A friendlier, more accommodating city may not exist. In a country of fewer than half a million people, 90 percent of them live here. Shot from the roof of Perlan (The Pearl), an ambitious museum exhibition and event space.
6 images, 9 by 27 inches
Another small panorama, this one was taken with no tripod from the outside deck of Centre Pompidou, a disappointing museum when compared to the other fare in the Paris art scene, and indeed compared to almost any other museum. But the view is amazing, and makes the trip worthwhile. The basilica Sacré-Cœur atop Montmartre demands your visual attention, just as it has since World War I, much later than one might think, given the history of Paris.
Cropped from a larger panorama of 298 images, 25 by 75 inches
White buildings glistening in the sun are so pure and uniform in color they look like models. Shot from multiple lookout points at the top of Coit Tower. The parallax difference between the views was small enough that the sections could be stitched together with no visible perspective seams, just like a regular panorama.
Prague, Czech Republic
An experiment in resolution extension, this is just one shot. St. Vitus Cathedral is the focus, also showing the twin spires flanking St. George's Basilica.
Schönbrunn Palace Rear View, Vienna
58 images, 15 by 60 inches
Taken from the hill behind the Palace, this view nestles the immense structure nicely in with the rest of the city. Originally built as a imperial summer residence, the area has spent most of the last three hundred years closed off to most. It became a major tourist attraction after World War II, and the enjoyment of meticulously cared-for grounds has been enjoyed by commoners and royalty alike ever since.

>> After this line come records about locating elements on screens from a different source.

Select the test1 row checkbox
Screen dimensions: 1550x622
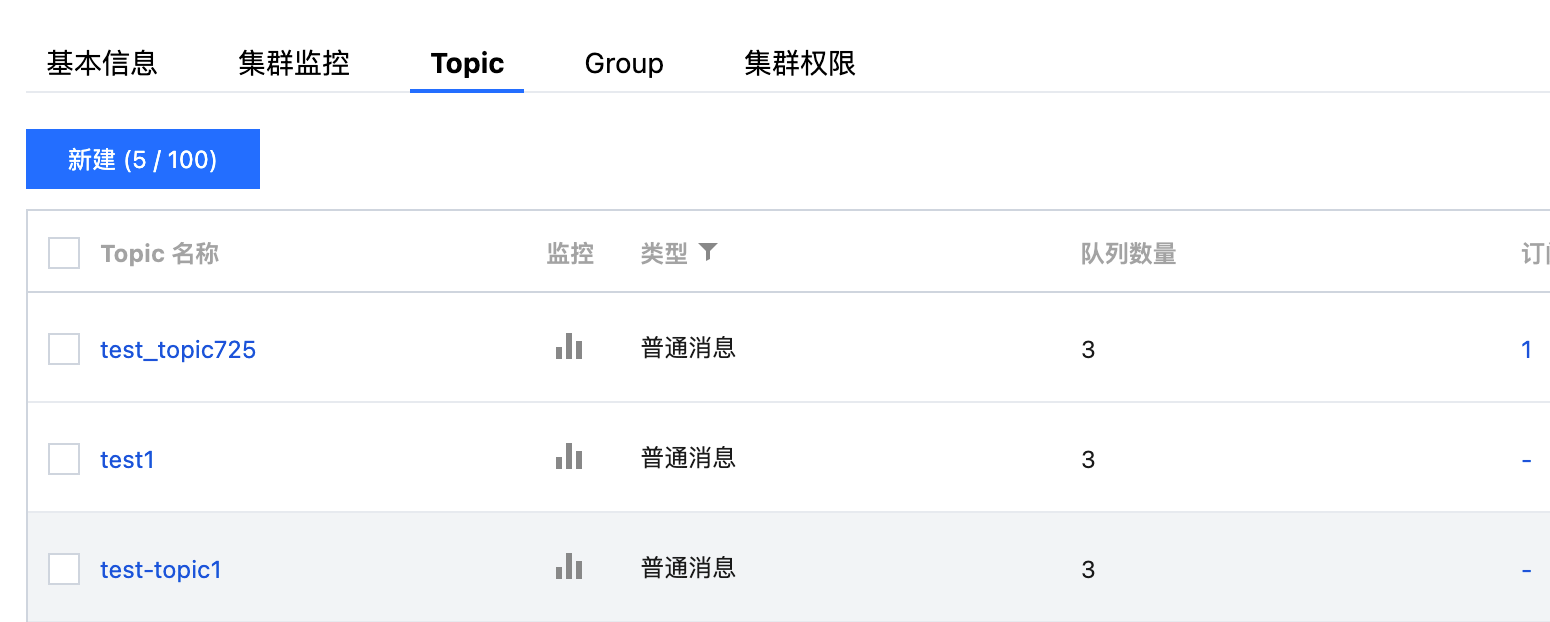[63, 458]
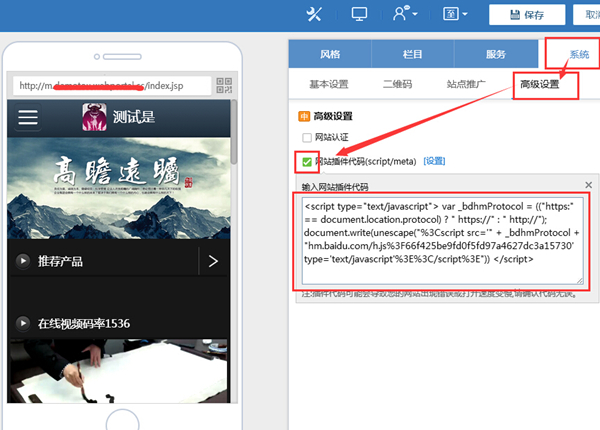Switch to the 栏目 tab
Image resolution: width=600 pixels, height=430 pixels.
[x=412, y=54]
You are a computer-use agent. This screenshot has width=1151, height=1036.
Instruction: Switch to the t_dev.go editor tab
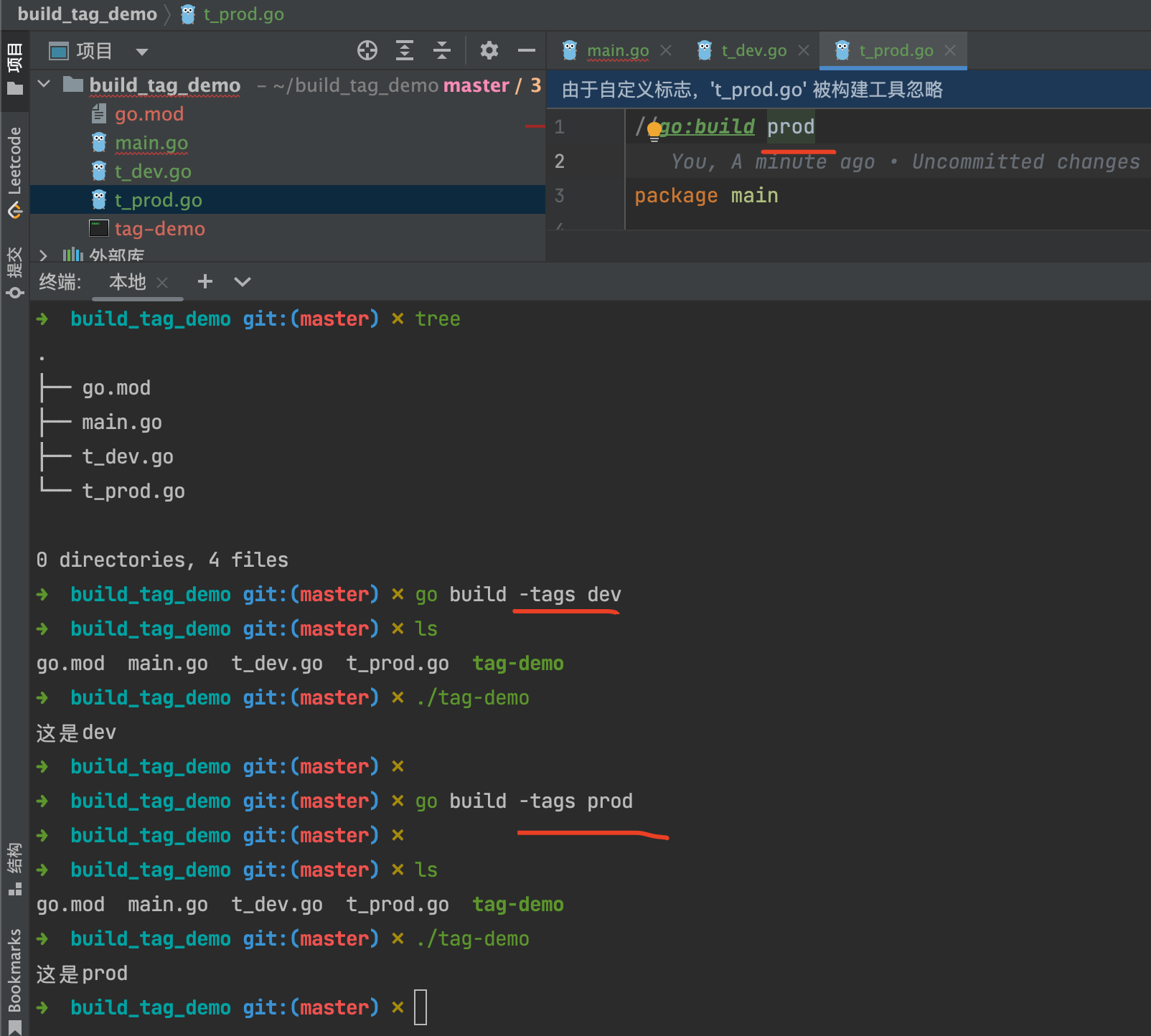(753, 50)
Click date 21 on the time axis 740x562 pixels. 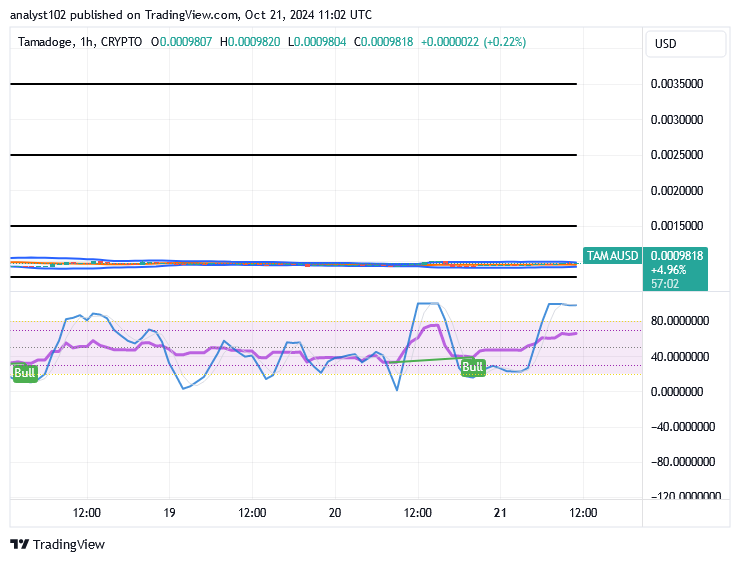pos(500,513)

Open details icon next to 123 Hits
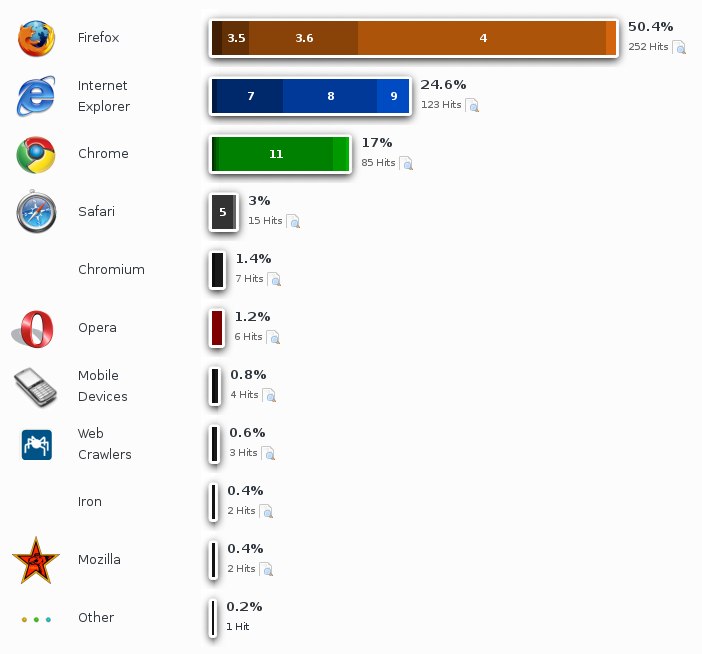472,105
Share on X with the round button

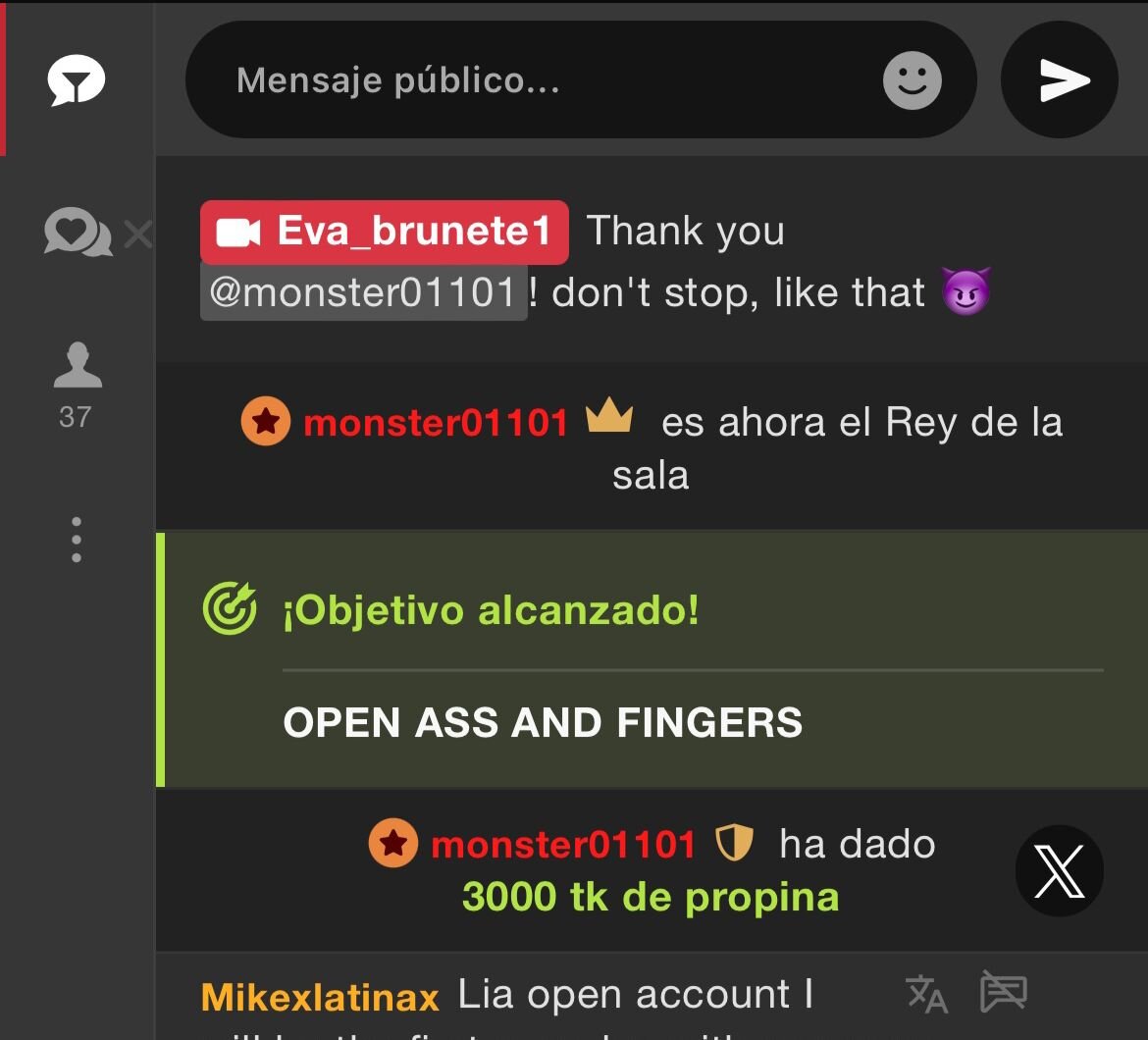tap(1060, 871)
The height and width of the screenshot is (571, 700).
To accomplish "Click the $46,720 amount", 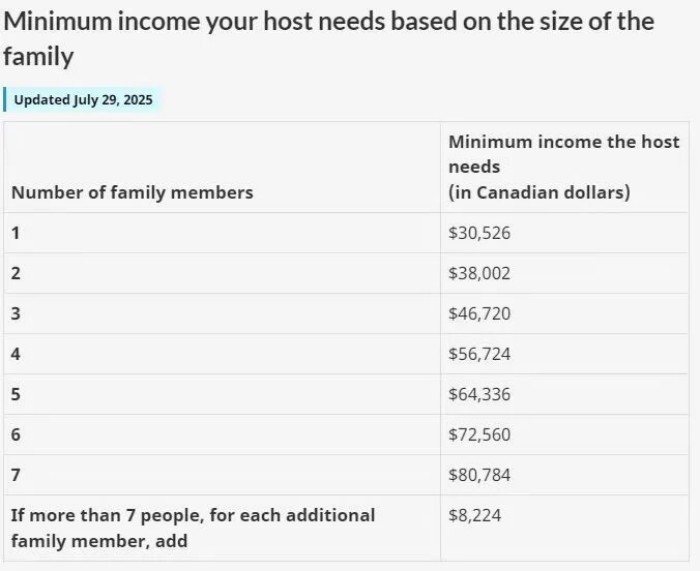I will [x=479, y=314].
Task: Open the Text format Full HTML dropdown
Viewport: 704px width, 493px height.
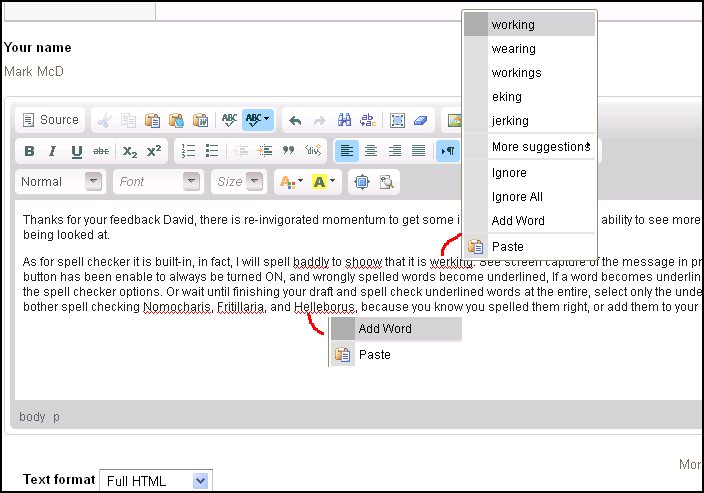Action: pos(156,480)
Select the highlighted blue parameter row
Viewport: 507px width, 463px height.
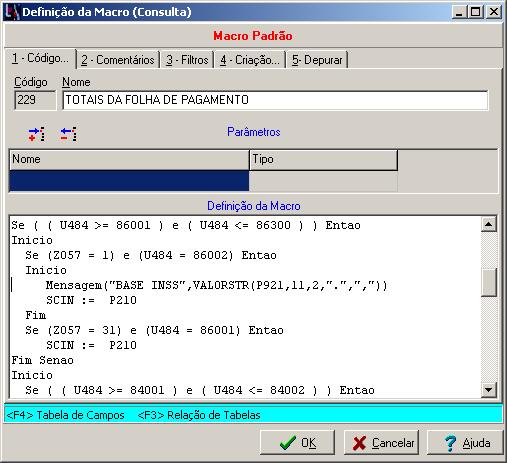pos(129,180)
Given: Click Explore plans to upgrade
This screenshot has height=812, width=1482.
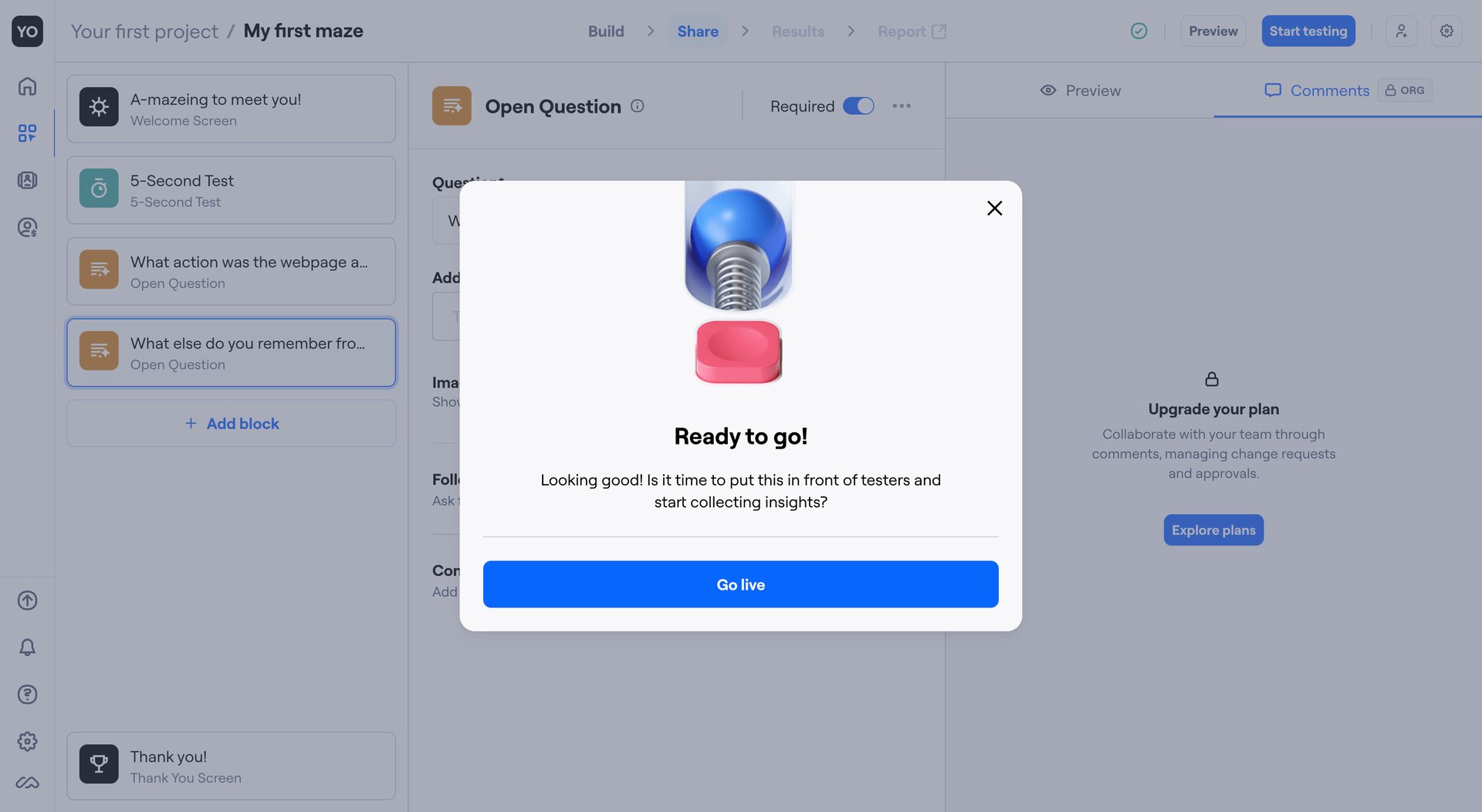Looking at the screenshot, I should pyautogui.click(x=1213, y=529).
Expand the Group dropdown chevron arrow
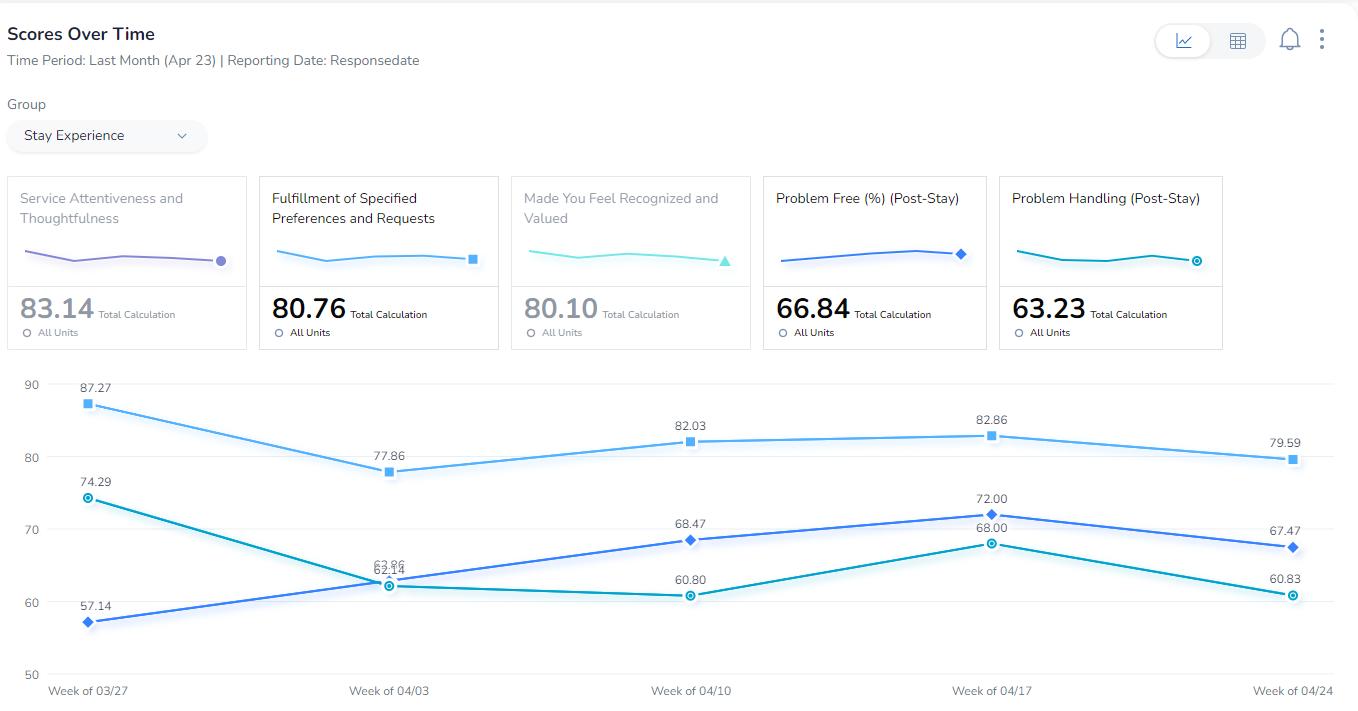Viewport: 1358px width, 711px height. tap(182, 136)

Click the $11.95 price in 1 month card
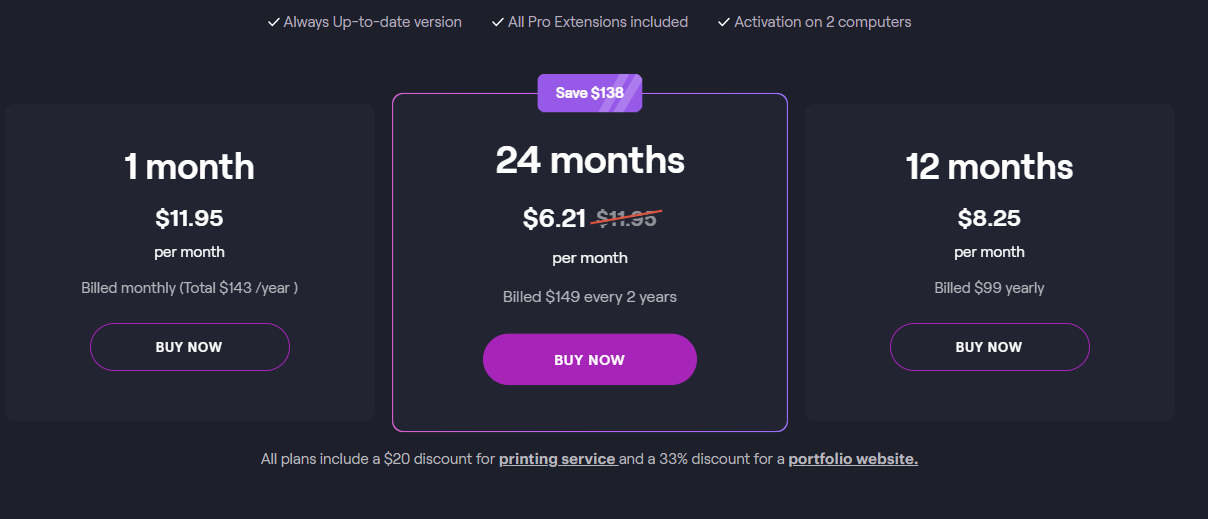pos(190,218)
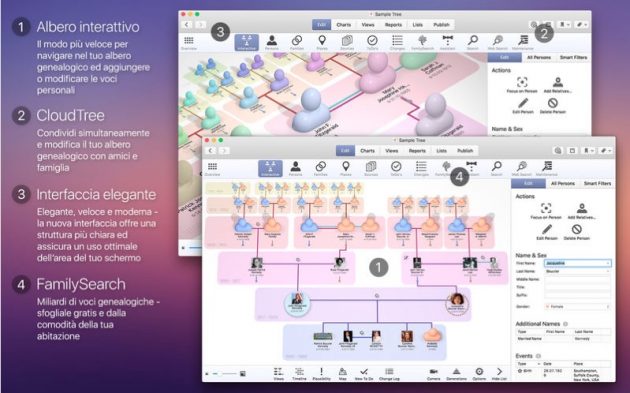Switch to the All Persons tab in front window
The width and height of the screenshot is (630, 393).
(562, 183)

54 images, 30 by 90 inches
A few last vestiges of Winter adorn the surroundings of Neuschwanstein Castle, the inspiration for Disney’s Magic Castle. This castle borrows decor and structure from many other castles as well, and is the most photographed castle in the world, though rarely in black and white.
Castle Belvedere, Vienna
73 images, 48 by 144 inches
Black and White converts the traditional, opulent view of this Vienna landmark into a very different feel; one that’s more timeless and peaceful. This view is made possible by the unending patience of those standing behind a seemingly crazy person snapping image after image after image, moving his camera ever so slightly each time.
8 images, 20 by 80 inches
Unlike the vast majority of panoramas, this one was taken with no tripod. Only hand-held cameras are allowed in the train station, the hub of activity for Munich day and night.
16 images, 10 by 40 inches
This panorama demonstrates the strength of the overlapping-shot technique overall, as it was taken with a pocket camera. More correction is necessary when done this way, but the results can still be worthwhile, as long as the technical needs of the small camera, such as being taken in daylight, can be met.